RE: Just gotta know - does anyone use CLIM ... ???
To be fair, the folks who came up with CLIM adopted the LAG Xerox windowing model, and fully intended that code using CLIM morph to appear as a "native" application under whatever system it was running on, following standard user interface guidelines depending on the host. While I expect that power is in the abstract layer, the actual work of the lower layers to do that for each host system was probably not done (and I'm not sure if it was supposed to be done by vendors or the CLIM team itself). So what you have is everyone getting up the original code to make things look like a LispM, because that was the first host, rather than something native to the actual environment it was being sold on.

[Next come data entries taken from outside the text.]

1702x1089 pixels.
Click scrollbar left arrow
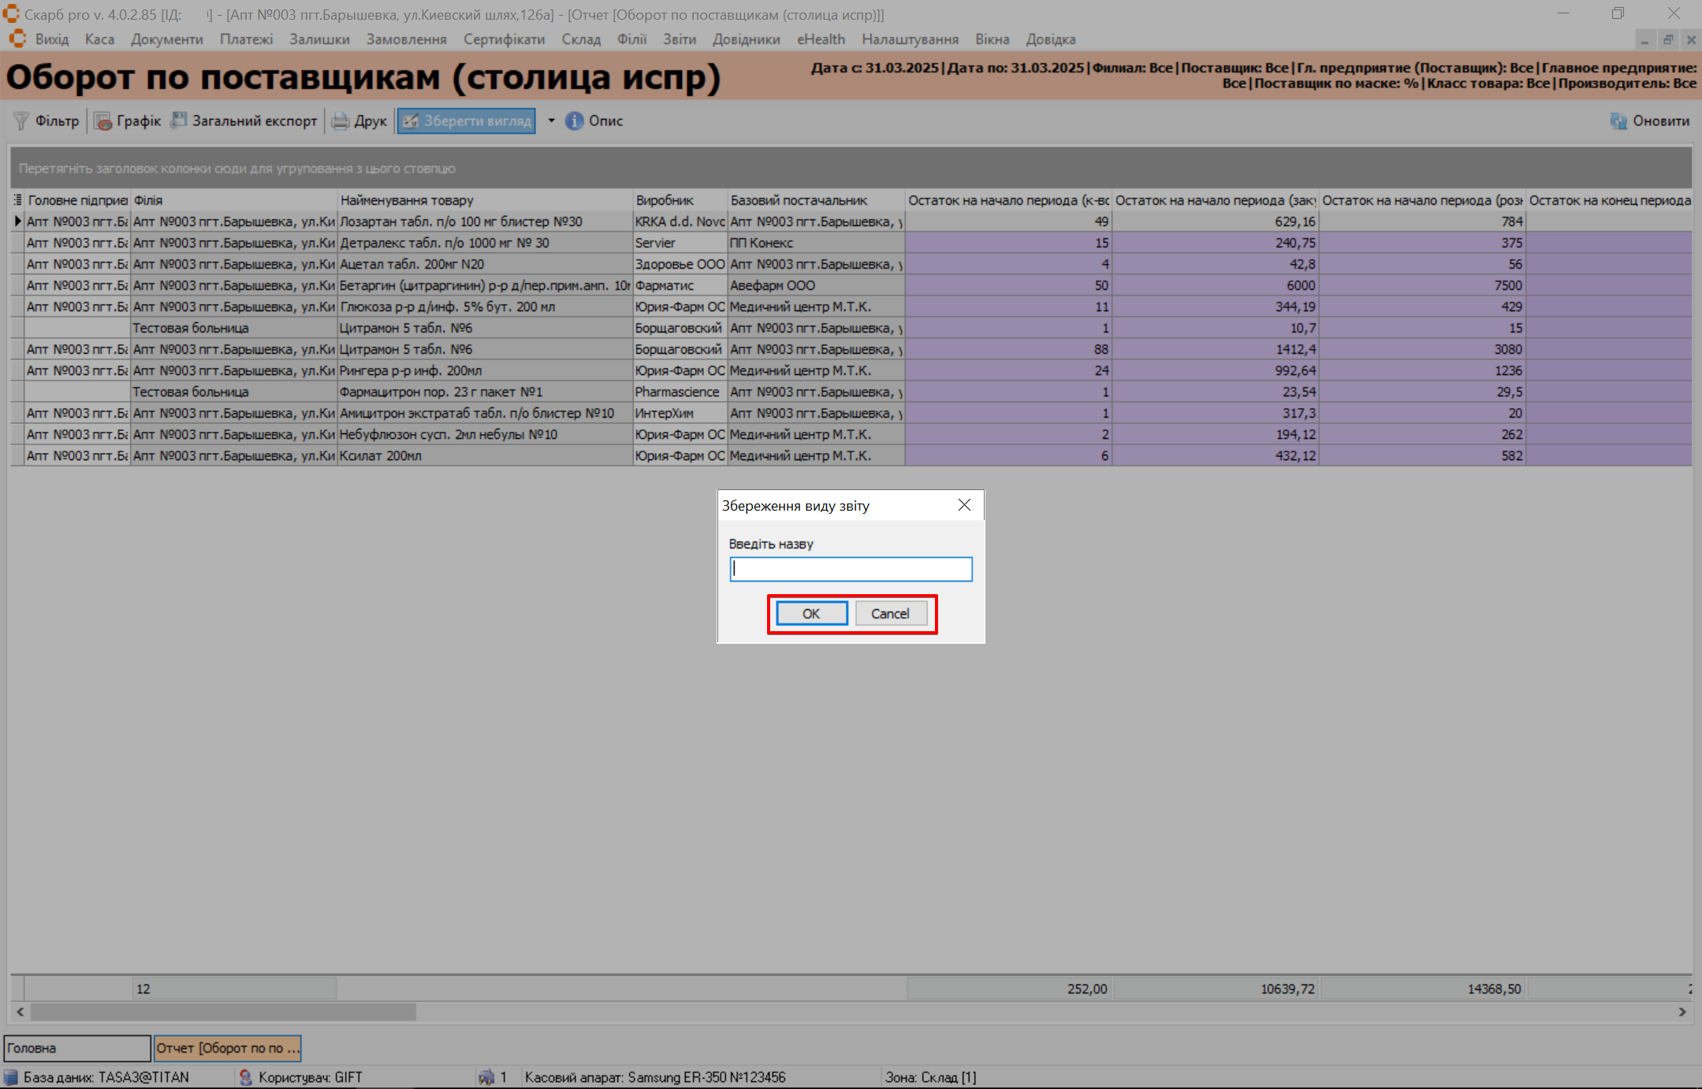[20, 1011]
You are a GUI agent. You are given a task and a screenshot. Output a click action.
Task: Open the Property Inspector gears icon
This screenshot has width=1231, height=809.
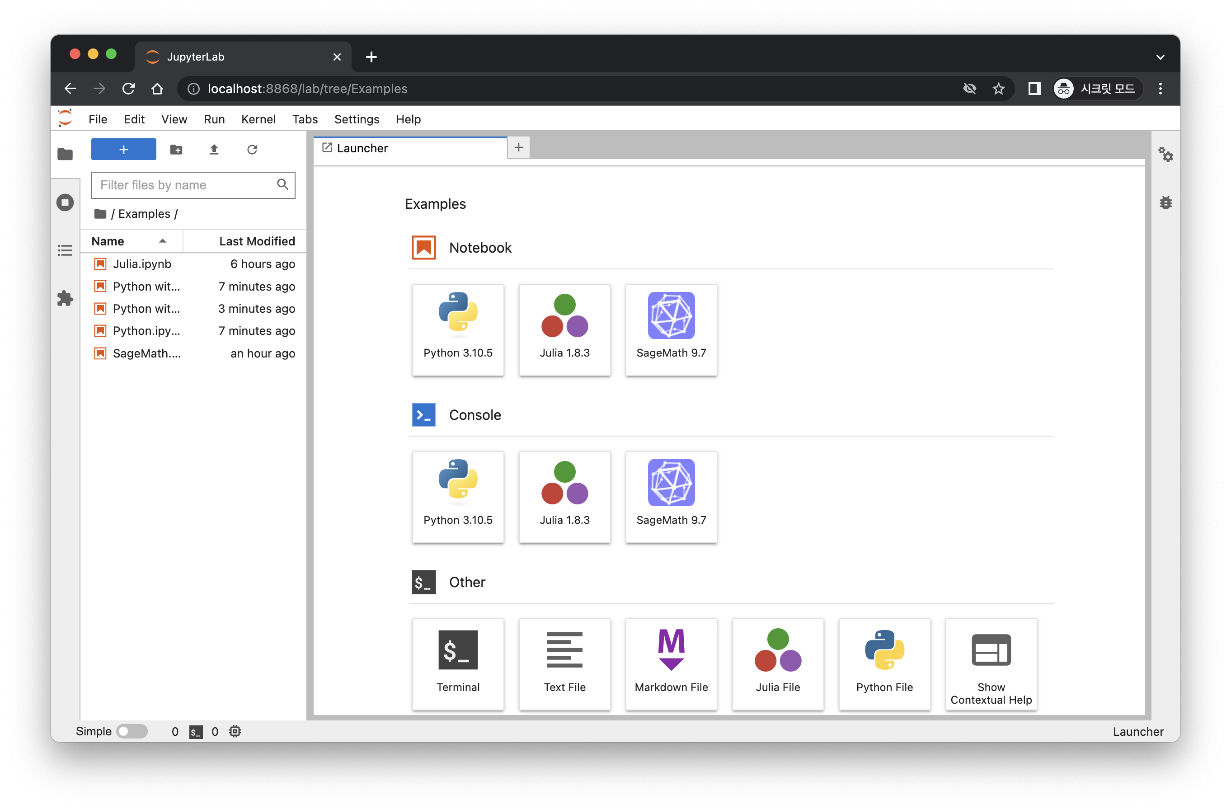coord(1165,154)
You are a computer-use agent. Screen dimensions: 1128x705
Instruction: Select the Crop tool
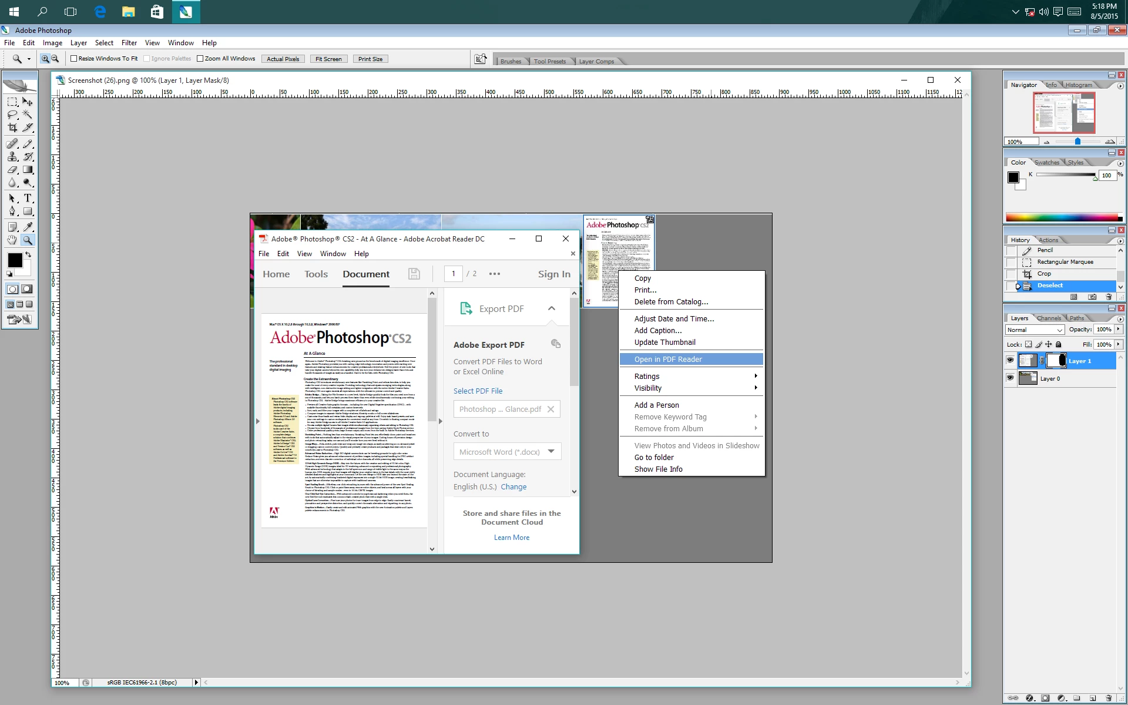12,127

-----Original Message-----
From: Tim Bradshaw [mailto:tfb@cley.com]
Sent: Tuesday, October 22, 2002 11:43 AM
To: Friedrich Dominicus
Cc: lisp-hug@xanalys.com
Subject: Re: Just gotta know - does anyone use CLIM ... ???
CLIM,
after all, is really just an attempt to write something that works
like Genera but uses CLOS instead of Flavors, and runs on top of other
window systems (which really meant X11 at the time it was written).

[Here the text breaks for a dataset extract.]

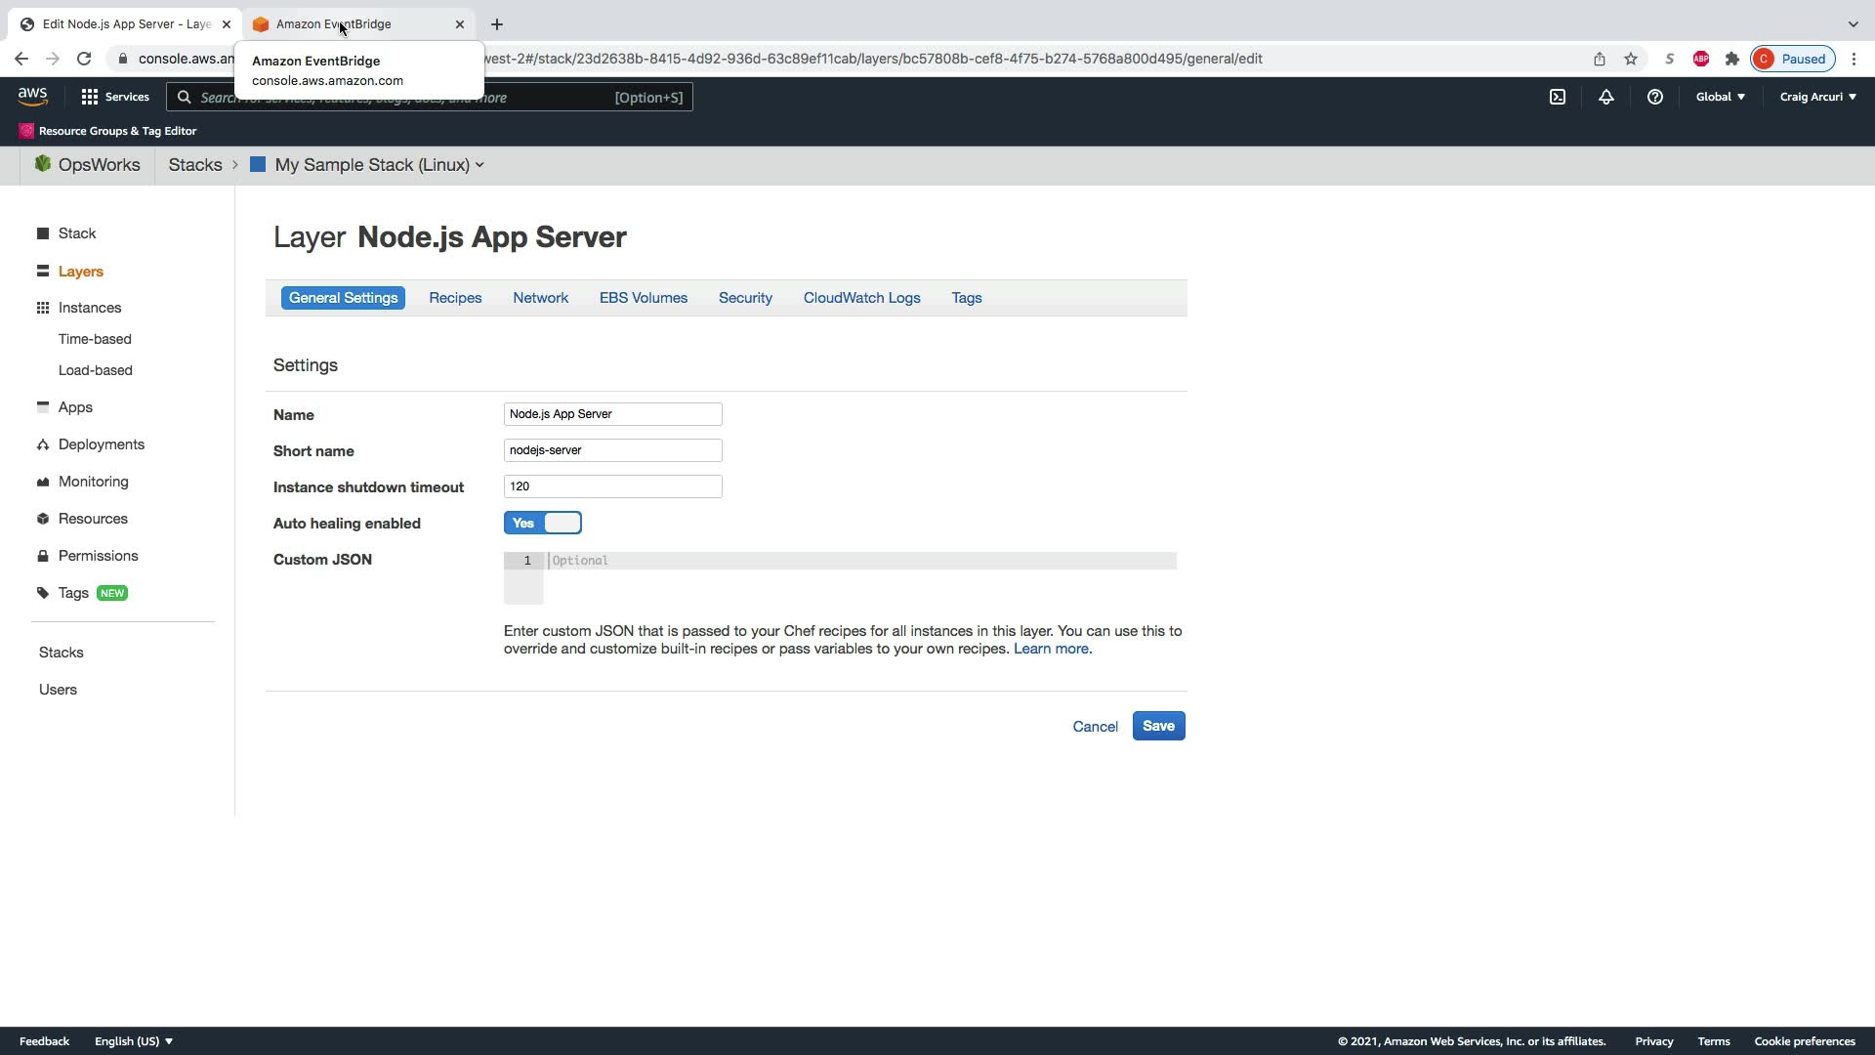
Task: Click the OpsWorks logo icon
Action: 43,164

Well, that's cool, and there were nice things in the Genera window
system, but it didn't work *anything like* the way people expect GUIs
to work now. What end users actually want is applications which work
pretty much like all the other Windows/Motif/Gnome/etc applications
work. What they really *don't* want is something that looks like a
LispM - you may, I may, but end users don't. So, lo and behold, the
vendors are producing things like CAPI which lets you write mildly
windowsy applications without running through enormous hoops.